My wife would finally have a driver’s license and we would both be able to work legally and not be afraid of deportation and separation from our kids.”

“I ask my [oldest] son every week what is happening with DAPA and why we are waiting so long for it,” T.G. said. Although they haven’t personally been affected by deportation, they have a friend who was deported and left behind his wife to take care of their six-year-old. As T.G. explains it, one of his sons hasn’t quite grasped what it means that his parents are undocumented, but “isn’t happy” that his parents are always nervous and worried.

‘It hurts me to see her cry.’

Francisco Curiel, a 22-year-old undocumented college student in New York City, crossed the U.S.-Mexico border with his younger sister about three months after the 2007 cut-off date for the original Deferred Action for Childhood Arrivals (DACA) program. He qualifies for the expanded DACA program because the cut-off date for that program had been extended to 2010. The expanded DACA program was blocked from going into effect back in February.

Although Francisco secured a private scholarship to enroll in his second year in college to study sociology and urban studies, he was hoping that the expanded DACA would have “given me a work permit. Even with my scholarship, I still have to buy food or need transportation. Sometimes it’s really hard not being able to apply for jobs. They always ask for Social Security numbers. It’s really important for me to get my I.D.”
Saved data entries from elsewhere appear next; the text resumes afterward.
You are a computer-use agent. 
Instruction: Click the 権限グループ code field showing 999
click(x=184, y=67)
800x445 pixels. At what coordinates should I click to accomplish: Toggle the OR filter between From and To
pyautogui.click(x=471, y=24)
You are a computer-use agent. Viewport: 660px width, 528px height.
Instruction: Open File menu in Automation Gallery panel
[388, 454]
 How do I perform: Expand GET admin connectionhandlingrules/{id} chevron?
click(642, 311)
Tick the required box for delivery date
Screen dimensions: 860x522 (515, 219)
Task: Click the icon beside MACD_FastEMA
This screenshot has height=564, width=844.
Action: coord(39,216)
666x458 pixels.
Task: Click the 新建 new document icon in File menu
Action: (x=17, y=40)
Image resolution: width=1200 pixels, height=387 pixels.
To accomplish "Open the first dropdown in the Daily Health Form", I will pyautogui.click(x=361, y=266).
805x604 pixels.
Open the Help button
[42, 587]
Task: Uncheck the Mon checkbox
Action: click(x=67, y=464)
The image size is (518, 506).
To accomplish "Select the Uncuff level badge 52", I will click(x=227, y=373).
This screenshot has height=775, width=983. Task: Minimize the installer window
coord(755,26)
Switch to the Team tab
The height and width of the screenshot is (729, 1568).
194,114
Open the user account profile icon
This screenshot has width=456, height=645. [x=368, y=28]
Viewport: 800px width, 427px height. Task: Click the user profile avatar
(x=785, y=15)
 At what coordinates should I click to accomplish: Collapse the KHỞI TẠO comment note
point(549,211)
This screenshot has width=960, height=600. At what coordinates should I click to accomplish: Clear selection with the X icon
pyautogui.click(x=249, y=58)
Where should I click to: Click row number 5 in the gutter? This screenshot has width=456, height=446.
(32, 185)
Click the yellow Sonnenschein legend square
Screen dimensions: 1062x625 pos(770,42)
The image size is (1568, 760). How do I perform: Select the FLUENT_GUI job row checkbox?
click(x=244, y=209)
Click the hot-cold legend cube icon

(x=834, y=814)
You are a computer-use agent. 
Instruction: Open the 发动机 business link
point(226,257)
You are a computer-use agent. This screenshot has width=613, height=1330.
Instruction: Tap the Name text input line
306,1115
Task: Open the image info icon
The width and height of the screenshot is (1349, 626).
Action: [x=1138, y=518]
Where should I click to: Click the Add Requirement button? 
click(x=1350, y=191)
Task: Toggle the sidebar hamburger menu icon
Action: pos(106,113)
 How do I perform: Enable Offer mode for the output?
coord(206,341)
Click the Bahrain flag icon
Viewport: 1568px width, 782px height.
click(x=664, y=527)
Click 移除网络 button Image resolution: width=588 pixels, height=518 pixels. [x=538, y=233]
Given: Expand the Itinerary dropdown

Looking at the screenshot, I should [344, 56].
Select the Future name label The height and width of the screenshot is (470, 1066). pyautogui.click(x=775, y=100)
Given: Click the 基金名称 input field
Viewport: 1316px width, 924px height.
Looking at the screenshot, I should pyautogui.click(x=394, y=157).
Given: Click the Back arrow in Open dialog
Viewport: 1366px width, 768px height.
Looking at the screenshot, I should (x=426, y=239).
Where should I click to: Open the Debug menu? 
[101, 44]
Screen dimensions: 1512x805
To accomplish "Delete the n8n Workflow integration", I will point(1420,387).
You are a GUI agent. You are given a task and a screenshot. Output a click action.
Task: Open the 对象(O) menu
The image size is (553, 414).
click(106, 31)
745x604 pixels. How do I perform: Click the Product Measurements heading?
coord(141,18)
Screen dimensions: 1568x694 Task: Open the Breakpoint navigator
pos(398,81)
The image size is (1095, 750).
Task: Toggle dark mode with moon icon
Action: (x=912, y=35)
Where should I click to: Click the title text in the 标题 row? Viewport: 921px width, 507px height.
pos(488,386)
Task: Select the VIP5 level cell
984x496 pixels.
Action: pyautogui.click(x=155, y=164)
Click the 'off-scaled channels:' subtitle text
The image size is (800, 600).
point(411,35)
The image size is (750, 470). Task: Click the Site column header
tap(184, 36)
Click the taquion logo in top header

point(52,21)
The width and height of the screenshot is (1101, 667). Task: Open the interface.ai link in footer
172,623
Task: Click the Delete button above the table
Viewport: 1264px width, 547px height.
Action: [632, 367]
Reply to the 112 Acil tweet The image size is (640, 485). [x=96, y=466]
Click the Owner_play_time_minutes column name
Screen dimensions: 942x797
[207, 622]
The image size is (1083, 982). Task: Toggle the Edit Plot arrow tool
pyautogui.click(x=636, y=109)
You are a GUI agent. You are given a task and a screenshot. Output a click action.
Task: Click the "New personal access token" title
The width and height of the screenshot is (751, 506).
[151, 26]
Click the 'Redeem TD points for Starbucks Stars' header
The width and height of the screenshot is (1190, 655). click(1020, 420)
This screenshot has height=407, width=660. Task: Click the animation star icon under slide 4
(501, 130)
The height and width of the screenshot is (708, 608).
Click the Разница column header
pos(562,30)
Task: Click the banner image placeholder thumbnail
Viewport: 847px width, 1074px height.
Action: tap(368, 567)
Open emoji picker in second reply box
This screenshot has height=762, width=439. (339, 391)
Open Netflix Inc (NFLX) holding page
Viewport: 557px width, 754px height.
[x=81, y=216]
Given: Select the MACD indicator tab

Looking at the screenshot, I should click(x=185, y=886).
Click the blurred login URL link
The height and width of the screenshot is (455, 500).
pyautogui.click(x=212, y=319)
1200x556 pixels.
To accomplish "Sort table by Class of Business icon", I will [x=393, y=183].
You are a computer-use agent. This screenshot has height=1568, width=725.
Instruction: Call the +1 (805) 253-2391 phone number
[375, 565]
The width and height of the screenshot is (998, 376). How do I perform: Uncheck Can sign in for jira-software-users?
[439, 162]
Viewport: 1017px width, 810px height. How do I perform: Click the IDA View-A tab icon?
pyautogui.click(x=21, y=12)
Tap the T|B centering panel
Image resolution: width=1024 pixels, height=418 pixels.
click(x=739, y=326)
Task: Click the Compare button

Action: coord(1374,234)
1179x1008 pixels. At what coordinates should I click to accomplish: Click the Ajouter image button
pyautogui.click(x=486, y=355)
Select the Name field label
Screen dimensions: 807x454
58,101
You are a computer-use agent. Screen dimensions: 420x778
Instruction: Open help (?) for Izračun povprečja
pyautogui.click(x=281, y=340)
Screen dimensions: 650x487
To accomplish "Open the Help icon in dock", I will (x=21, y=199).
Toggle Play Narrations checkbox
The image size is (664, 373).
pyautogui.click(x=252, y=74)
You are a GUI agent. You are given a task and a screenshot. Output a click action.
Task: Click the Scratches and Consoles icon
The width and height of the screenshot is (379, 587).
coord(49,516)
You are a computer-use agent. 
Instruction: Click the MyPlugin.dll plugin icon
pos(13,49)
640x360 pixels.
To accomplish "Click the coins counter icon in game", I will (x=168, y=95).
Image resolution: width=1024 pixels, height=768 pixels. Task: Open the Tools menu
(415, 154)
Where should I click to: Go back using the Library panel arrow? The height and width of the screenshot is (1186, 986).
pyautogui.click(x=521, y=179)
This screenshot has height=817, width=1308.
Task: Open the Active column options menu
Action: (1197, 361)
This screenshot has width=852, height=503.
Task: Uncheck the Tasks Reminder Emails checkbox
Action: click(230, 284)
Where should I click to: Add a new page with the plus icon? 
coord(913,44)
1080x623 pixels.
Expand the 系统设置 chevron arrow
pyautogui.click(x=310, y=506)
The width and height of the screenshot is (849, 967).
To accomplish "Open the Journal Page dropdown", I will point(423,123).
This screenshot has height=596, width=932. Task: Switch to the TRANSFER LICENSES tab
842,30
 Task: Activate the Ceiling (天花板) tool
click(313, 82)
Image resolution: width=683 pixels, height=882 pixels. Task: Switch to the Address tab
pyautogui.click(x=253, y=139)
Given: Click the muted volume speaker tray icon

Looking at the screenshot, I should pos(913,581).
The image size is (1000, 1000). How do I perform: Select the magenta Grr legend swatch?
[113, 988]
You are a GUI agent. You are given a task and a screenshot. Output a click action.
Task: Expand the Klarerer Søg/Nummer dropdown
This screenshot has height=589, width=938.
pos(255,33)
Francisco explained that it’s been difficult to tell his peers of his undocumented status, “It’s 2015 and it’s still hard for me to come out of the shadows and tell someone that I’m undocumented. I’m afraid to tell people even though if you’re my friend, I’d like to be myself.” But in light of his work as an immigrant advocate “working on the DREAM Act [a federal bill that would have granted an eventual pathway to citizenship for some undocumented immigrants] for the past six years and rallying Congress,” Francisco said that he felt that he was “left behind” twice because he was unable to apply for the original DACA program, but again can’t do it now because of the lawsuit.

“The second time is really painful,” Francisco said. “It was more like anger than pain because this time I felt really, really happy. … I was already making plans — I was going to have the opportunity to work and help my mother and my family. After the lawsuit, my mother got very sad. It hurts me to see her cry.”